◆ REQUIRED TASKS:
a: List every human figure named in the passage about Jacob and Esau.
b: From the passage about Jacob and Esau, set down word for word the portion from "The prophecy was" to "promise of God.".

The “struggle” was prophetic, because Jacob and Esau engaged in sibling rivalry, and their descendants after them followed their example down to the present day.
The main difference is that Esau showed no sign of having faith in God, whereas Jacob did. When the time came that Isaac believed he was nearing his death bed, he announced that he was going to pass the birthright to Esau, his oldest. When Rebekah heard this, she recalled the promise of God before the twins were born that the older would serve the younger. So she plotted with Jacob to trick their blind father into blessing the younger son in order to fulfill God’s promise by stealth.
Thus, Jacob pretended to be Esau in the first known case of identity theft, and when Isaac discerned that the voice was not Esau’s, Jacob lied to his father (Gen. 27:19, 24). In this way, Isaac blessed Jacob and designated him as the heir of the estate and of the promises of God.
The prophecy was thus fulfilled that “the older shall serve the younger,” but the circumstances were unlawful. Rebekah had heard the word of the Lord and believed it, but she did not think that God was capable of fulfilling His word without human help. Jacob was caught up in her imperfect faith and was thus forced to lie twice in order to fulfill the promise of God.

Items from a dataset:
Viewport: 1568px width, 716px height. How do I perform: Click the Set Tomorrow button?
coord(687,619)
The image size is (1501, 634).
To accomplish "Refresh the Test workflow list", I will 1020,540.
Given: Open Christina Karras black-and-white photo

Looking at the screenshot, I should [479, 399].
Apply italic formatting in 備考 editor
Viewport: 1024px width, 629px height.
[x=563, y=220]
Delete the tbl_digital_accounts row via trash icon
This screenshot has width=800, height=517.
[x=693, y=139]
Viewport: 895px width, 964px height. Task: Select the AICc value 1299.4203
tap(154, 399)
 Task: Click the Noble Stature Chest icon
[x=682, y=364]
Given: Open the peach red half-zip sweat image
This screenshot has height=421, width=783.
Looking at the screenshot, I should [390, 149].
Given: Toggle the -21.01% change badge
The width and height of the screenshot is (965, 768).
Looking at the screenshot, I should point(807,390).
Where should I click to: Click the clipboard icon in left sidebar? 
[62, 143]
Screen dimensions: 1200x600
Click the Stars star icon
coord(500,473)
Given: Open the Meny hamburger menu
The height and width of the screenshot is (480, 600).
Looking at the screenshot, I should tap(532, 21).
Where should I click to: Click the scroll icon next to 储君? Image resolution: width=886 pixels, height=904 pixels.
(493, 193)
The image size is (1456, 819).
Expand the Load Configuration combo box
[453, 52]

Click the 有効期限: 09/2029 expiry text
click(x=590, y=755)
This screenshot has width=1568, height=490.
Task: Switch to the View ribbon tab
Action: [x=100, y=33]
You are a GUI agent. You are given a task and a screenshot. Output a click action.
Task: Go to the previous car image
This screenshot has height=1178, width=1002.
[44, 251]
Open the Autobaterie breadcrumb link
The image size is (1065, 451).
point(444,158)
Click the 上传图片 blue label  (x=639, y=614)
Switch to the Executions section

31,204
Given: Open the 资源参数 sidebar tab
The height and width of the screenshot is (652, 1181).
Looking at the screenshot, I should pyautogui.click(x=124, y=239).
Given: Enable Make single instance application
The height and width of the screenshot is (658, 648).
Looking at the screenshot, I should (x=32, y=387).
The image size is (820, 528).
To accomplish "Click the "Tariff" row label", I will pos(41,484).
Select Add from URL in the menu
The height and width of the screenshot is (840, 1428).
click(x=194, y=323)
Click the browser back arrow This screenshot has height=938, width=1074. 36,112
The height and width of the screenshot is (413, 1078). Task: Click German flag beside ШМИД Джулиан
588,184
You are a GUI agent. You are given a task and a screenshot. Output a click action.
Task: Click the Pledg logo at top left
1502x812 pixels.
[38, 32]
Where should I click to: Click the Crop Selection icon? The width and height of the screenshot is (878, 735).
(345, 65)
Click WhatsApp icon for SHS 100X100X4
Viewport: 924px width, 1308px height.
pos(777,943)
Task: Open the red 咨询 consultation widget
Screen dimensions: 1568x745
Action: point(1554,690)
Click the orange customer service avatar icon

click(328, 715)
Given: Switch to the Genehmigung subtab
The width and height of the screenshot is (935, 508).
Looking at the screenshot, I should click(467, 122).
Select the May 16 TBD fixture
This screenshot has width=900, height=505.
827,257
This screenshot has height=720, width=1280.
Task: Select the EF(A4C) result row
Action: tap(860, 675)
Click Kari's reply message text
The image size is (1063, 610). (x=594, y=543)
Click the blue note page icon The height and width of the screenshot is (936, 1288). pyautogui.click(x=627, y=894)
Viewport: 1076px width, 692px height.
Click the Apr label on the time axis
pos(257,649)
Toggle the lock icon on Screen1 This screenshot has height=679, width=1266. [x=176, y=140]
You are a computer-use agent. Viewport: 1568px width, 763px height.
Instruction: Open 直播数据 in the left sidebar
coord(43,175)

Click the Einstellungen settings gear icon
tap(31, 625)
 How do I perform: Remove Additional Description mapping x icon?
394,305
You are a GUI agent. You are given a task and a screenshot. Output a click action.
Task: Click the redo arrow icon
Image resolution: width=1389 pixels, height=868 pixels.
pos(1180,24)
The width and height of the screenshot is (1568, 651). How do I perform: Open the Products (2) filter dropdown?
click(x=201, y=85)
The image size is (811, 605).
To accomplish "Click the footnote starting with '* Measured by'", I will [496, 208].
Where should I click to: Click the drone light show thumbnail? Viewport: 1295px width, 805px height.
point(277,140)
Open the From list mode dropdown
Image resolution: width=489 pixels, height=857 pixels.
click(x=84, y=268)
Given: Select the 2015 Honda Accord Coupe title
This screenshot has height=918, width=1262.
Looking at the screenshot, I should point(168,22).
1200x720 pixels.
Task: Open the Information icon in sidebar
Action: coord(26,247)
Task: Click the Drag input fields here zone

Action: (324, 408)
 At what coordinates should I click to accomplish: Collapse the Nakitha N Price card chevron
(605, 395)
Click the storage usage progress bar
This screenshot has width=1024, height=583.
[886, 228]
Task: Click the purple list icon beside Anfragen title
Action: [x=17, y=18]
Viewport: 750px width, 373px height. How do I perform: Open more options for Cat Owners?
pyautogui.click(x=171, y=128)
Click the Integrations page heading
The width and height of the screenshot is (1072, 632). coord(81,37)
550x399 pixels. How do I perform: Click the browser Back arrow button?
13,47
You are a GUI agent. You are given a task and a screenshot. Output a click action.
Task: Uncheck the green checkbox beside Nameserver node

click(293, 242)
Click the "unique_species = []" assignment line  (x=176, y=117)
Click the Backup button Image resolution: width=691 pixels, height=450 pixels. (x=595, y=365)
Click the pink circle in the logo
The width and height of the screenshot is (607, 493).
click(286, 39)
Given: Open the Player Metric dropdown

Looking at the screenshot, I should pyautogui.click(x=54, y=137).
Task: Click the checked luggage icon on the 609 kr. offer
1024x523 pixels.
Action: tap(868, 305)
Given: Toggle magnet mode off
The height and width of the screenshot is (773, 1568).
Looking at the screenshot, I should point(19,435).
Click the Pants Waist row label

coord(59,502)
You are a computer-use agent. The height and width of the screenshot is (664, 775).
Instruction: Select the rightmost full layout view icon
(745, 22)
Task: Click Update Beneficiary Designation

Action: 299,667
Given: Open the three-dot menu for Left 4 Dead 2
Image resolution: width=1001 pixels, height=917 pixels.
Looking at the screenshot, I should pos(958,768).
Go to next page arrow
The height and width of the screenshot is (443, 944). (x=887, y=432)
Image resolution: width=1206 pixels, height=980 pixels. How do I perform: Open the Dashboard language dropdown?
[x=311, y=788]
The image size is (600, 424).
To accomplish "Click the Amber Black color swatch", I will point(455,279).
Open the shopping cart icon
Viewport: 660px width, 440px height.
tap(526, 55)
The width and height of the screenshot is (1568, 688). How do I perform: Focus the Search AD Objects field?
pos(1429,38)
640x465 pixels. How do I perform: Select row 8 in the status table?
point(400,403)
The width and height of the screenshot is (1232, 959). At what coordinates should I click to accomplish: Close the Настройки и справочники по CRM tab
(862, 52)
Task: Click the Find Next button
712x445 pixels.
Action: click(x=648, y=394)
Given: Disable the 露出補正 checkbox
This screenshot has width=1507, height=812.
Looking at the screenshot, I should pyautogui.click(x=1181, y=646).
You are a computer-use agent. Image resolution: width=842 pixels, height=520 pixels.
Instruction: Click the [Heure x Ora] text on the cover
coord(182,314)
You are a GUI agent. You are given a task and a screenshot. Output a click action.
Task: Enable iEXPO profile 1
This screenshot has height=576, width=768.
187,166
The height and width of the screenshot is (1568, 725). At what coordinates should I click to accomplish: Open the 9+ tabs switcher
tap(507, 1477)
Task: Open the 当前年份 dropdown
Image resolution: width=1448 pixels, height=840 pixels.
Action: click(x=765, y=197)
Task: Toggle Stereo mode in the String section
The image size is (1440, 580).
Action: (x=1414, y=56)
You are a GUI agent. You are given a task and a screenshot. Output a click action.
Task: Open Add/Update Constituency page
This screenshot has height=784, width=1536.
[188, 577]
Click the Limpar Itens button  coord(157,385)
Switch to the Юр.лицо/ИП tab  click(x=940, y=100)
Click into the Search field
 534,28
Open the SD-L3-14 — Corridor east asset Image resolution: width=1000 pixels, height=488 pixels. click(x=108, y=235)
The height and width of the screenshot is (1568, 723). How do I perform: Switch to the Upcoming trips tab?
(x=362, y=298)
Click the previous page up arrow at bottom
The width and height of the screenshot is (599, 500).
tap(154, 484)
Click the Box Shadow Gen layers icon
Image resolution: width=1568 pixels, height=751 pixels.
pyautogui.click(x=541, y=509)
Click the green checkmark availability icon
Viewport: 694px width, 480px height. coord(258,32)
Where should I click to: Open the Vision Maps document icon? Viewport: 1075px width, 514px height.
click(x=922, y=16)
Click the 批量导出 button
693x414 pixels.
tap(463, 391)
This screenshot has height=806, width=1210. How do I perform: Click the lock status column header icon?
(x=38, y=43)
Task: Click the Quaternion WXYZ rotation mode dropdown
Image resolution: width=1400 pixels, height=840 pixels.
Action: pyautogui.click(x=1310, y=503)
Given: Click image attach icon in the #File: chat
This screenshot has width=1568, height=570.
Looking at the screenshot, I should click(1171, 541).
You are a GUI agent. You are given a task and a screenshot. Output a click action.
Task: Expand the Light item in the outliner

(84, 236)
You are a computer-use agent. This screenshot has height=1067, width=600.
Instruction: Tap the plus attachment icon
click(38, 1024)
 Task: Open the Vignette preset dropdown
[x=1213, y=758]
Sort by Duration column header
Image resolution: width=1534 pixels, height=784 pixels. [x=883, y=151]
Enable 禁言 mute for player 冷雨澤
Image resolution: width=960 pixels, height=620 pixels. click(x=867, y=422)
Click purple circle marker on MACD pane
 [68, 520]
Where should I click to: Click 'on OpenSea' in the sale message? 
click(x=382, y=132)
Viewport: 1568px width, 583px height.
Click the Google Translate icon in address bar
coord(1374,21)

◆ SOLUTIONS TO THE PROBLEMS:
a: Jacob, Esau, Isaac, Rebekah

b:
The prophecy was thus fulfilled that “the older shall serve the younger,” but the circumstances were unlawful. Rebekah had heard the word of the Lord and believed it, but she did not think that God was capable of fulfilling His word without human help. Jacob was caught up in her imperfect faith and was thus forced to lie twice in order to fulfill the promise of God.